# Aide pour configurer rEFind en dual boot



## paduna (20 Septembre 2021)

Bonjour ,

Voila j'ai fait un dual boot sur mon macbook avec un linux .
J'ai utiliser rEFind pour cela , tout fonctionne sauf une chose , j'aimerais pouvoir supprimer des entrées boot inutile et ne garder que mon boot osx et mon boot linux .

J'ai essayé pas mal de chose , mais je n'y arrive pas .

Si une personne à une solution ^^

un grand merci d'avance


----------



## bompi (20 Septembre 2021)

Il y a une section de la documentation (ici) qui donne des indications, en anglais.
Je suppose que tu as déjà essayé ?


----------



## paduna (21 Septembre 2021)

bompi a dit:


> Il y a une section de la documentation (ici) qui donne des indications, en anglais.
> Je suppose que tu as déjà essayé ?


merci pour ta réponse et ton link , mais dans mon fichier refind.conf je ne trouve aucun endroit ou se trouve " Boot macOS from Preboot " et j'ai 3 icones comme cela Preboot que j'aimerais enlever .

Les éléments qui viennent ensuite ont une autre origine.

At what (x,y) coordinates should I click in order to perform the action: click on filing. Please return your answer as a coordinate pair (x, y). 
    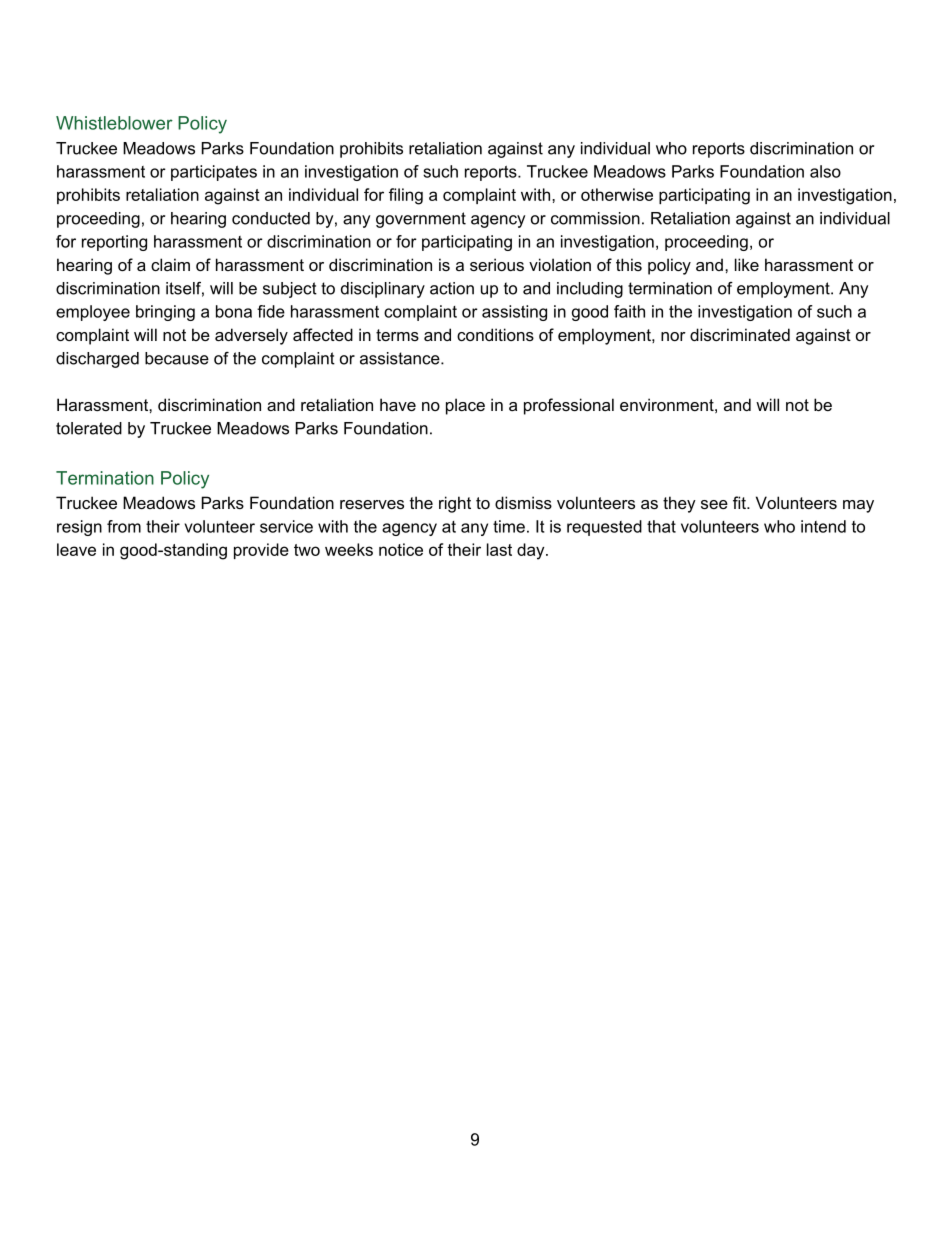
    Looking at the image, I should click on (406, 196).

je ne vois pas ou commenter dont_scan_volumes car je ne trouve pas les lignes ou sont les os 

merci d'avance


----------



## bompi (21 Septembre 2021)

Dans le premier paragraphe, l’auteur indique que tu tu peux supprimer des entrées en te positionnant dessus et en appuyant sur une touche (“-“ notamment). Cela ne marche pas ?
Cette fonctionnalité n’est disponible que depuis la version 0.11.0

[je ne peux pas trop creuser le sujet parce que je suis sur un Mac M1]


----------



## macomaniac (22 Septembre 2021)

Bonjour *bompi*

Je vois que tu as fait l'acquisition d'un Mac M1 (veinard). Si je peux me permettre une question : est-ce que tu ne trouves pas que ce genre de machine cirsconscrit la puissance opératoire du *terminal* ?

----------

Bonjour *paduna*

Dans ce fil d'archive : ☞*Supprimer des entrées rEFInd*☜  j'avais contribué naguère à l'édition du fichier *refind.conf* en vue d'échapper d'affichage certains volumes à l'écran de rEFInd. Est-ce que ces indications déjà anciennes te suffiraient ?


----------



## bompi (22 Septembre 2021)

[@macomaniac
Bonjour, 
pour le moment mon PC (Linux) reste mon ordinateur principal donc quand je dois m’amuser un peu, c’est là que ça se passe.
Le passage à la puce M1 ne fait que renforcer la tendance depuis plus de dix ans à restreindre l’accès à une partie du système,  voire la rendre inaccessible. Donc je ne m’y intéresse plus guère. Mais pour le reste, le Terminal (iTerm chez moi) est toujours utile : on peut faire pas mal de choses dans l’espace utilisateur. Dans l’ensemble, ces premiers Macs M1 sont par ailleurs suffisamment épatants pour que l’on ait moins besoin de compenser les errances éventuelles du système.]


----------